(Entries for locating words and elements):
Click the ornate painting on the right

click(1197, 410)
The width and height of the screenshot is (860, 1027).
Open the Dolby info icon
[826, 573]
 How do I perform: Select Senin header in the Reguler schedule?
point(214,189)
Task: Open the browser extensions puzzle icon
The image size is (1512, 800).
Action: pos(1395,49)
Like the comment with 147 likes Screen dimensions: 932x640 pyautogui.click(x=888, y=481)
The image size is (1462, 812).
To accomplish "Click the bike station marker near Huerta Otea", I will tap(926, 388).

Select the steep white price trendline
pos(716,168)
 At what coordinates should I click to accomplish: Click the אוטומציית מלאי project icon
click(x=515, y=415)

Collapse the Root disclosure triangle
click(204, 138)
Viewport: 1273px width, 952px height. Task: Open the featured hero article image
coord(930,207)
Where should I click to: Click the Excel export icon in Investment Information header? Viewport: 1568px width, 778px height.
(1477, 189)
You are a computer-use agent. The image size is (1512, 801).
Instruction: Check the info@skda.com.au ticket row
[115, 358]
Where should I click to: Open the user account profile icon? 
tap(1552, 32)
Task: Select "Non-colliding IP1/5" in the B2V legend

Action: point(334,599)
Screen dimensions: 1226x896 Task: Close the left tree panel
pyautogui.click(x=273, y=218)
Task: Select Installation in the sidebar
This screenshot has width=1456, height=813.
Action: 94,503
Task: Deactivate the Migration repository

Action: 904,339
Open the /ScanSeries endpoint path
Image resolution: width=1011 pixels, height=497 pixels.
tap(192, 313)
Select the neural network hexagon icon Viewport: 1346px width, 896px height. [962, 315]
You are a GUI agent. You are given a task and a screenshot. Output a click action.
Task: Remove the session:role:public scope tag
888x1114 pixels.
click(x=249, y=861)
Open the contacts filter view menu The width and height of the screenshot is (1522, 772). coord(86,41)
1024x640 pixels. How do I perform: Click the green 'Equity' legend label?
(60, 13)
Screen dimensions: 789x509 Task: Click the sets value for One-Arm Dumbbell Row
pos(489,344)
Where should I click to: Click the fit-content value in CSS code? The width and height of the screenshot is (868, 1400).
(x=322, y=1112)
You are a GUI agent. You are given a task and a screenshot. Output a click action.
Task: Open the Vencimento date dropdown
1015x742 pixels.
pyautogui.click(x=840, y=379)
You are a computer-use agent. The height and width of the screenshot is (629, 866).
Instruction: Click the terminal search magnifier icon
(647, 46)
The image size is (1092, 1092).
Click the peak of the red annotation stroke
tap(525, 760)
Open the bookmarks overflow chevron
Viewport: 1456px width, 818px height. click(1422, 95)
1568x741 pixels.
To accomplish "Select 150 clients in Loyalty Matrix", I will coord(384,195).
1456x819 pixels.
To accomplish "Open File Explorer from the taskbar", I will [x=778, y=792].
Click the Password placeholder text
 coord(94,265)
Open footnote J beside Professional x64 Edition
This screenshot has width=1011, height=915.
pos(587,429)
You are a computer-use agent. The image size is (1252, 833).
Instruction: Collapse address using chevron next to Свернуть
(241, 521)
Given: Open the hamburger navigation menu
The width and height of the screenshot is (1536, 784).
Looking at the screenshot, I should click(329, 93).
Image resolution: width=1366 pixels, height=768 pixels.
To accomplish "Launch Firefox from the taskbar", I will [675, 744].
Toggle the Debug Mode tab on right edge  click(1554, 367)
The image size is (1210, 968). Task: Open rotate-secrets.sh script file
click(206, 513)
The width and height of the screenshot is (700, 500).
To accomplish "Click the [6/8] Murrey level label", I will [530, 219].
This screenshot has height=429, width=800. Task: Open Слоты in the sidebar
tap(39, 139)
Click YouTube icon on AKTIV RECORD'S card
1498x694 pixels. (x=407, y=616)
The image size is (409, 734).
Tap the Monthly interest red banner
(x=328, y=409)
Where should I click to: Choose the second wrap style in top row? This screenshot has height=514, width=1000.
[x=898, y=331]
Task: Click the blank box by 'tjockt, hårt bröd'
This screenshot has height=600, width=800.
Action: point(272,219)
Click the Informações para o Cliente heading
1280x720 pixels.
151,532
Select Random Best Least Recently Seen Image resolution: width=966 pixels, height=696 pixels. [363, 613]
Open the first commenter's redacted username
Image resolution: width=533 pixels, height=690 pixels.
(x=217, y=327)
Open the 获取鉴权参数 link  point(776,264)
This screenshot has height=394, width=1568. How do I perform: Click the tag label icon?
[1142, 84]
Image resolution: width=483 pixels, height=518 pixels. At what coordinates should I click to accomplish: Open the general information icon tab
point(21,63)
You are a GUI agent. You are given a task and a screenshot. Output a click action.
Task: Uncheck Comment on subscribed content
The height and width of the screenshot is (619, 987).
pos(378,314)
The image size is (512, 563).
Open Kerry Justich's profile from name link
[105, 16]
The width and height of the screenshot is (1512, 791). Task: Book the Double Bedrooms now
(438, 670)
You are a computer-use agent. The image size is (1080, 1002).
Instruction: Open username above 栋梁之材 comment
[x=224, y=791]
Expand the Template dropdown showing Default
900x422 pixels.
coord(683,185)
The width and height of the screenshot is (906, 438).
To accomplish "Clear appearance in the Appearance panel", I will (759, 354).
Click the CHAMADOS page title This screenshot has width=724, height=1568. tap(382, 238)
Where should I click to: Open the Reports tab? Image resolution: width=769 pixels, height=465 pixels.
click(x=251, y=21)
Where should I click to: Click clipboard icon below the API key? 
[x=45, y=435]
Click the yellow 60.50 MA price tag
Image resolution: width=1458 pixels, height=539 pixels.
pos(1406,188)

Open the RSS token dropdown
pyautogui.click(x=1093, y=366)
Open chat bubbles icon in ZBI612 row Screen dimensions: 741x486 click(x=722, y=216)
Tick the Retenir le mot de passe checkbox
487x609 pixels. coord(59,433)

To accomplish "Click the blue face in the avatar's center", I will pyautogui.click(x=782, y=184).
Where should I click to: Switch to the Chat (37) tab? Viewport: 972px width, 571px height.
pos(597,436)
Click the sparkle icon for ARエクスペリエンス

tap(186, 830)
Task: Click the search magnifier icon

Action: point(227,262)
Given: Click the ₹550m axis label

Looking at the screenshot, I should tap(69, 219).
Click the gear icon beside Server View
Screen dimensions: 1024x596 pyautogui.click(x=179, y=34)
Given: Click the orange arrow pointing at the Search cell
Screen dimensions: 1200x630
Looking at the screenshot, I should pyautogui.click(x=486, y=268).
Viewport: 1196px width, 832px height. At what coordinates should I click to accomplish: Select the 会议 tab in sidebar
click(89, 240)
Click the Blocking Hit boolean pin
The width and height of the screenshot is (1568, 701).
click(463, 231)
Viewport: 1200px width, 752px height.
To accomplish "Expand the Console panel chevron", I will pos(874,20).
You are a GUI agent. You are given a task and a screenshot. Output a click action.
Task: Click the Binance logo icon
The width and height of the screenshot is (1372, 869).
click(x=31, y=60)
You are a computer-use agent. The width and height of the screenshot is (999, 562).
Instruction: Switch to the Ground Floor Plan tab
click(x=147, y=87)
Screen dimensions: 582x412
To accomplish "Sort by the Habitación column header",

(STATED PROBLEM): Reproduce all of the items above, substituting "framed painting" for "ornate painting" and leaving every other character as it is.

(EXERCISE SOLUTION):
Click the framed painting on the right

click(1197, 410)
The width and height of the screenshot is (860, 1027).
Open the Dolby info icon
[826, 573]
 How do I perform: Select Senin header in the Reguler schedule?
point(214,189)
Task: Open the browser extensions puzzle icon
The image size is (1512, 800).
Action: pos(1395,49)
Like the comment with 147 likes Screen dimensions: 932x640 pyautogui.click(x=888, y=481)
The image size is (1462, 812).
To accomplish "Click the bike station marker near Huerta Otea", I will tap(926, 388).

Select the steep white price trendline
pos(716,168)
 At what coordinates should I click to accomplish: Click the אוטומציית מלאי project icon
click(x=515, y=415)

Collapse the Root disclosure triangle
click(204, 138)
Viewport: 1273px width, 952px height. Task: Open the featured hero article image
coord(930,207)
Where should I click to: Click the Excel export icon in Investment Information header? Viewport: 1568px width, 778px height.
(1477, 189)
You are a computer-use agent. The image size is (1512, 801).
Instruction: Check the info@skda.com.au ticket row
[115, 358]
Where should I click to: Open the user account profile icon? 
tap(1552, 32)
Task: Select "Non-colliding IP1/5" in the B2V legend

Action: point(334,599)
Screen dimensions: 1226x896 Task: Close the left tree panel
pyautogui.click(x=273, y=218)
Task: Select Installation in the sidebar
This screenshot has width=1456, height=813.
Action: 94,503
Task: Deactivate the Migration repository

Action: 904,339
Open the /ScanSeries endpoint path
Image resolution: width=1011 pixels, height=497 pixels.
tap(192, 313)
Select the neural network hexagon icon Viewport: 1346px width, 896px height. [962, 315]
You are a GUI agent. You are given a task and a screenshot. Output a click action.
Task: Remove the session:role:public scope tag
888x1114 pixels.
click(x=249, y=861)
Open the contacts filter view menu The width and height of the screenshot is (1522, 772). coord(86,41)
1024x640 pixels. How do I perform: Click the green 'Equity' legend label?
(60, 13)
Screen dimensions: 789x509 Task: Click the sets value for One-Arm Dumbbell Row
pos(489,344)
Where should I click to: Click the fit-content value in CSS code? The width and height of the screenshot is (868, 1400).
(x=322, y=1112)
You are a GUI agent. You are given a task and a screenshot. Output a click action.
Task: Open the Vencimento date dropdown
1015x742 pixels.
pyautogui.click(x=840, y=379)
You are a computer-use agent. The height and width of the screenshot is (629, 866).
Instruction: Click the terminal search magnifier icon
(647, 46)
The image size is (1092, 1092).
Click the peak of the red annotation stroke
tap(525, 760)
Open the bookmarks overflow chevron
Viewport: 1456px width, 818px height. click(1422, 95)
1568x741 pixels.
To accomplish "Select 150 clients in Loyalty Matrix", I will coord(384,195).
1456x819 pixels.
To accomplish "Open File Explorer from the taskbar", I will [x=778, y=792].
Click the Password placeholder text
 coord(94,265)
Open footnote J beside Professional x64 Edition
This screenshot has width=1011, height=915.
pos(587,429)
You are a computer-use agent. The image size is (1252, 833).
Instruction: Collapse address using chevron next to Свернуть
(241, 521)
Given: Open the hamburger navigation menu
The width and height of the screenshot is (1536, 784).
Looking at the screenshot, I should click(329, 93).
Image resolution: width=1366 pixels, height=768 pixels.
To accomplish "Launch Firefox from the taskbar", I will [675, 744].
Toggle the Debug Mode tab on right edge  click(1554, 367)
The image size is (1210, 968). Task: Open rotate-secrets.sh script file
click(206, 513)
The width and height of the screenshot is (700, 500).
To accomplish "Click the [6/8] Murrey level label", I will [530, 219].
This screenshot has height=429, width=800. Task: Open Слоты in the sidebar
tap(39, 139)
Click YouTube icon on AKTIV RECORD'S card
1498x694 pixels. (x=407, y=616)
The image size is (409, 734).
Tap the Monthly interest red banner
(x=328, y=409)
Where should I click to: Choose the second wrap style in top row? This screenshot has height=514, width=1000.
[x=898, y=331]
Task: Click the blank box by 'tjockt, hårt bröd'
This screenshot has height=600, width=800.
Action: point(272,219)
Click the Informações para o Cliente heading
1280x720 pixels.
151,532
Select Random Best Least Recently Seen Image resolution: width=966 pixels, height=696 pixels. [363, 613]
Open the first commenter's redacted username
Image resolution: width=533 pixels, height=690 pixels.
(x=217, y=327)
Open the 获取鉴权参数 link  point(776,264)
This screenshot has height=394, width=1568. How do I perform: Click the tag label icon?
[1142, 84]
Image resolution: width=483 pixels, height=518 pixels. At what coordinates should I click to accomplish: Open the general information icon tab
point(21,63)
You are a GUI agent. You are given a task and a screenshot. Output a click action.
Task: Uncheck Comment on subscribed content
The height and width of the screenshot is (619, 987).
pos(378,314)
The image size is (512, 563).
Open Kerry Justich's profile from name link
[105, 16]
The width and height of the screenshot is (1512, 791). Task: Book the Double Bedrooms now
(438, 670)
You are a computer-use agent. The image size is (1080, 1002).
Instruction: Open username above 栋梁之材 comment
[x=224, y=791]
Expand the Template dropdown showing Default
900x422 pixels.
coord(683,185)
The width and height of the screenshot is (906, 438).
To accomplish "Clear appearance in the Appearance panel", I will (759, 354).
Click the CHAMADOS page title This screenshot has width=724, height=1568. tap(382, 238)
Where should I click to: Open the Reports tab? Image resolution: width=769 pixels, height=465 pixels.
click(x=251, y=21)
Where should I click to: Click clipboard icon below the API key? 
[x=45, y=435]
Click the yellow 60.50 MA price tag
Image resolution: width=1458 pixels, height=539 pixels.
pos(1406,188)

Open the RSS token dropdown
pyautogui.click(x=1093, y=366)
Open chat bubbles icon in ZBI612 row Screen dimensions: 741x486 click(x=722, y=216)
Tick the Retenir le mot de passe checkbox
487x609 pixels. coord(59,433)

To accomplish "Click the blue face in the avatar's center", I will pyautogui.click(x=782, y=184).
Where should I click to: Switch to the Chat (37) tab? Viewport: 972px width, 571px height.
pos(597,436)
Click the sparkle icon for ARエクスペリエンス

tap(186, 830)
Task: Click the search magnifier icon

Action: point(227,262)
Given: Click the ₹550m axis label

Looking at the screenshot, I should tap(69, 219).
Click the gear icon beside Server View
Screen dimensions: 1024x596 pyautogui.click(x=179, y=34)
Given: Click the orange arrow pointing at the Search cell
Screen dimensions: 1200x630
Looking at the screenshot, I should pyautogui.click(x=486, y=268).
Viewport: 1196px width, 832px height. At what coordinates should I click to accomplish: Select the 会议 tab in sidebar
click(89, 240)
Click the Blocking Hit boolean pin
The width and height of the screenshot is (1568, 701).
click(463, 231)
Viewport: 1200px width, 752px height.
To accomplish "Expand the Console panel chevron", I will pos(874,20).
You are a GUI agent. You are given a task and a screenshot. Output a click action.
Task: Click the Binance logo icon
The width and height of the screenshot is (1372, 869).
click(x=31, y=60)
You are a computer-use agent. The width and height of the screenshot is (999, 562).
Instruction: Switch to the Ground Floor Plan tab
click(x=147, y=87)
Screen dimensions: 582x412
To accomplish "Sort by the Habitación column header",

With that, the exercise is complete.